A simple Pubmed search to identify studies with the search term ‘proteomics’ and ‘prostate cancer’ anywhere in an article yielded 607 hits. This is quite an achievement for just 21 years since the inception of proteomics. Indeed, these results demonstrate biomarkers that should revolutionise PCa diagnosis, prognosis and treatment. Yet, the roadblock is that since these studies first started being published, few markers have even come close to becoming a clinically applicable test. Only two markers were identified in more than one study in serum, APOA2, an acute phase reactant, and KNG1 which may prove valuable as it has also been identified in other cancers [54, 56]. Additionally, PEDF was identified in both serum and semen [23, 111].
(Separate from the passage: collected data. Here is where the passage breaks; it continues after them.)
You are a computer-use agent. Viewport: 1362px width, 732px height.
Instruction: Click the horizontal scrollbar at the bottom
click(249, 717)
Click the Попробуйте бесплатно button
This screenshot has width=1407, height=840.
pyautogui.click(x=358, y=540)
This lack of clinical applicability is almost certainly due to study design. Ransohoff [122] has described the phenomenon of overfitting; the differences between groups in MS peak patterns are due to chance rather than biological difference, and as such the results are not reproducible. This occurs as the number of features analysed (typically thousands of peaks) are greater than the number of samples (see Fig. 14.1). This can be detected by attempting to validate results in an adequately sized independent sample. This means that until a validation has been performed, high-throughput study results are fairly meaningless.

Fig. 14.1
figure 1

Diagrammatic representation of the stages involved in biomarker discovery through to clinical implementation giving an indication of the number of analytes and samples used at each stage

Group selection , sample collection and sample storage are all times where bias can be introduced, and this represents a further potential pitfall for any proteomic study. Indeed when McLerran et al. attempted to minimise bias, they found that SELDI-TOF-MS became unable to differentiate PCa from biopsy-negative controls [45, 123]. It is true that with such international centres such as those in the USA, Switzerland and the UK, the application of proteomics to stratifying medicine will become a reality. It has to. We now have the ability to manage and mine huge amounts of live ‘big data’. A focus on a precision medicine will allow us to help patients, when they need it and in real time.